While the Democrats are in Philadelphia this week for their nominating convention, they should take a trip to visit one of the bases closed during the BRAC process – now known as The Navy Yard. POLITICO has a great profile of the place here. I wrote about it in this new book.
As I explain over at The Skeptics:
the C in BRAC is misleading. Bases aren’t closed. Properly managed, and with a little bit of luck, most former military facilities are repurposed for other chiefly nonmilitary pursuits. And some make the transition quite quickly.
Of the fifteen instances of defense conversion that I’ve studied so far, Philadelphia’s Navy Yard is one of the most impressive....
Philadelphia has a lot of things going for it, but I hope city officials make a point of bragging to visitors from the nation’s capital this week about what has happened to their former military base. They might even give them a tour. If they do, it could weaken opposition in Congress to another round of base closures, which is so desperately needed. Indeed, the opponents might come around to the view that the opening of a nearby base is precisely the boost that a flagging local economy needs.
Here’s an idea. Six other Democrats co-sponsored Rep. Smith’s latest bill that would allow a new BRAC: Reps. Sam Farr (Calif.), Susan Davis (Calif.), Jim Cooper (Tenn.), Madeleine Bordallo (Guam), Jackie Speier (Calif.) and Beto O’Rourke (Texas). I’ll bet that a few of them will be in Philly.

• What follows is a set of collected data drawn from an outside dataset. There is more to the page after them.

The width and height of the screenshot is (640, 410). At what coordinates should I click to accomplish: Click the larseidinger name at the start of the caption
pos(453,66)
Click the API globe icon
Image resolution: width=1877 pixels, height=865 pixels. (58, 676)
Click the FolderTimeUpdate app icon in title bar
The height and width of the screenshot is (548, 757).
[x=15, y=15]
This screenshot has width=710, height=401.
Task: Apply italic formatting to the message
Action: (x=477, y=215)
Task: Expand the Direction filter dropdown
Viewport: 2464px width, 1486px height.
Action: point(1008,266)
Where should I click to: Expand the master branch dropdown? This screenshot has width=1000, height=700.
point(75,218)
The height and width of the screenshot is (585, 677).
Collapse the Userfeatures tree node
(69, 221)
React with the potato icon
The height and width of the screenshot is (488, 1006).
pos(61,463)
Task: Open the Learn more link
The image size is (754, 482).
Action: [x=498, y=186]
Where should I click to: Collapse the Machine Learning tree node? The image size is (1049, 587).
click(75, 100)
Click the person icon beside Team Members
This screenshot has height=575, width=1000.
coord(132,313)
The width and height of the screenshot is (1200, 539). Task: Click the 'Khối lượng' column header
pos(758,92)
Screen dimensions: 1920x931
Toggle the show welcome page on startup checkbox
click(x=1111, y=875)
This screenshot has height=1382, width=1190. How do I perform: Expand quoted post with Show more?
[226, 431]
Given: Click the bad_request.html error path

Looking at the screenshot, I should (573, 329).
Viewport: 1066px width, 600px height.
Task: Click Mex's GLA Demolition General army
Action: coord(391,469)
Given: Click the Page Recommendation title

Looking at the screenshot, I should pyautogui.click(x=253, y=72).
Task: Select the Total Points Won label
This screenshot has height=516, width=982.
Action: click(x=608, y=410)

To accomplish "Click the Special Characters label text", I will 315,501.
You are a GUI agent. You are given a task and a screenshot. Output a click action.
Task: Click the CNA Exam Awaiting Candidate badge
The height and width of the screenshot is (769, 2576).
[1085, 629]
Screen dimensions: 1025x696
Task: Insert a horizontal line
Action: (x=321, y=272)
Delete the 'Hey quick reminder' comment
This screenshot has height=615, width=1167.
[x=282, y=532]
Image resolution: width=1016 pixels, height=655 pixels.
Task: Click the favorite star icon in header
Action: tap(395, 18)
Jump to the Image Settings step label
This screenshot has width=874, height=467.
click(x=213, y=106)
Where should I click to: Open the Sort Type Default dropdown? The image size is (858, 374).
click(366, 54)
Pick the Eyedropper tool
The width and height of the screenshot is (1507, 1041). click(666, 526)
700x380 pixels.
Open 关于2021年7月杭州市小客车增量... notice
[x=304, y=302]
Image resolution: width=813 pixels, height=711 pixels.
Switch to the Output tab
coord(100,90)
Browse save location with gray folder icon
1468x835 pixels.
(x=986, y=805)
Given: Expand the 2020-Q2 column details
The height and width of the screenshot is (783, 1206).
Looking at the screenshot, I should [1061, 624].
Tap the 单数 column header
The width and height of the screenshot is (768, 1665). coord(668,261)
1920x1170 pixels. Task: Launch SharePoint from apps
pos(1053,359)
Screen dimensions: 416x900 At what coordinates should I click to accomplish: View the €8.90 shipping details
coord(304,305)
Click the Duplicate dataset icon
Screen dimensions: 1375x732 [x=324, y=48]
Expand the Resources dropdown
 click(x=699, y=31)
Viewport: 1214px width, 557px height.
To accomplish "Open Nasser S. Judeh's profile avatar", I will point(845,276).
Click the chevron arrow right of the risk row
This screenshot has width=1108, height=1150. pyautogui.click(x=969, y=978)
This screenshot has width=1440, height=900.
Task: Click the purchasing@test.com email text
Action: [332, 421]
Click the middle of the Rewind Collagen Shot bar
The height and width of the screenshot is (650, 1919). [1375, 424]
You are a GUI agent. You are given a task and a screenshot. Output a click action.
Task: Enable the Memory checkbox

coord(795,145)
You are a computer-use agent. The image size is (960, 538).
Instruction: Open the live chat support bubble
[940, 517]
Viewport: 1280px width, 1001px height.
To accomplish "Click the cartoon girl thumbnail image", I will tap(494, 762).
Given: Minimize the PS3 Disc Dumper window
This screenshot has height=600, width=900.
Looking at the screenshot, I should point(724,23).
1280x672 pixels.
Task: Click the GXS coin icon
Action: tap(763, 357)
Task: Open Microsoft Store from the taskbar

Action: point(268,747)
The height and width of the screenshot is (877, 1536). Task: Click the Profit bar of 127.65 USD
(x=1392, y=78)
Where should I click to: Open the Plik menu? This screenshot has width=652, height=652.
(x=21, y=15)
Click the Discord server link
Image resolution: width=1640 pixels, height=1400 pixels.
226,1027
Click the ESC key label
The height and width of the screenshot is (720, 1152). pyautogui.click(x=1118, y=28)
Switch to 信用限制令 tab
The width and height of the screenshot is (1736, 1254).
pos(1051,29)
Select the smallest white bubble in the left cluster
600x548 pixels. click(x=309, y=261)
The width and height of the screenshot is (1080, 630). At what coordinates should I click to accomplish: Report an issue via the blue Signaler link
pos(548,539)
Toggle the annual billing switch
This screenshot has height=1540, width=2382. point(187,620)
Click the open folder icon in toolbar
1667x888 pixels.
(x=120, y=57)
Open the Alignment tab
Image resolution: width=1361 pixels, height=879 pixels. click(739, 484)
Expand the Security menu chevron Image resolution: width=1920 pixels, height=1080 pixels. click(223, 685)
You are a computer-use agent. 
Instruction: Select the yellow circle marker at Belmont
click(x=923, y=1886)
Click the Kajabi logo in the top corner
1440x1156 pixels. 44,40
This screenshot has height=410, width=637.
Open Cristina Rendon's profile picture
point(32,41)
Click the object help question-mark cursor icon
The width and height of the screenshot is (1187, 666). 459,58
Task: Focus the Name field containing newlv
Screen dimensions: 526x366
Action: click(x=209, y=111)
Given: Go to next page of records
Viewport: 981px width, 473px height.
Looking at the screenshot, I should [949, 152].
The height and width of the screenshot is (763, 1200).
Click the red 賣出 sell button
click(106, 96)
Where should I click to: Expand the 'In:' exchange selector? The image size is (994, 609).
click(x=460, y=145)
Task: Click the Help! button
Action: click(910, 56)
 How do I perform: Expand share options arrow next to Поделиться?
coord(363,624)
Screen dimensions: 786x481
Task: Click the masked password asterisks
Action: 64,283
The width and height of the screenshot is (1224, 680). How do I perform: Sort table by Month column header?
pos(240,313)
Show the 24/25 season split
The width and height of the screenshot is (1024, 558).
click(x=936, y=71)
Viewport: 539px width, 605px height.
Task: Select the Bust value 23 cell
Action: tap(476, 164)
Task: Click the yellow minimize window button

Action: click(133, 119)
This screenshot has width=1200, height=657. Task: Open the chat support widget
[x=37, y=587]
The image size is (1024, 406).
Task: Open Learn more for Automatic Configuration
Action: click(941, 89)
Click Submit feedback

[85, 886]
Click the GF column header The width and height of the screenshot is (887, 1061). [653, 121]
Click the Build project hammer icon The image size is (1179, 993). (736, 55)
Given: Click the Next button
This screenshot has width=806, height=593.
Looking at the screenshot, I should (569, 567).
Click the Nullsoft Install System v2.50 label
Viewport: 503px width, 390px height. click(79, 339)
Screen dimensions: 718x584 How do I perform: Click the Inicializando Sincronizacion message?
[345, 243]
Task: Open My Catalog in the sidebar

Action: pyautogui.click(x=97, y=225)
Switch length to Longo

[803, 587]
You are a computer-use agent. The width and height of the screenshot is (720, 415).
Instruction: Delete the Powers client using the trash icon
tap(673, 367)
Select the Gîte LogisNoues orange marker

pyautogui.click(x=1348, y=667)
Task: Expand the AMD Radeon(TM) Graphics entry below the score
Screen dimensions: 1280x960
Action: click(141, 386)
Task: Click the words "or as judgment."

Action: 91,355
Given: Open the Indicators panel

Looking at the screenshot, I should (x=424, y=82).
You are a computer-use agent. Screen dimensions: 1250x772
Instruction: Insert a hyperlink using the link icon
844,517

Last month, Rep. O’Rourke tried to attach an amendment to the National Defense Authorization Act that would have lifted the ban on base closures, but it was soundly defeated, 263-157. 53 Democrats, listed below, voted no. I’m guessing that they’ll be at the convention, too.
Perhaps Smith and his six co-sponsors could escort a few of them down to the Navy Yard? I think they’ll all like the trip.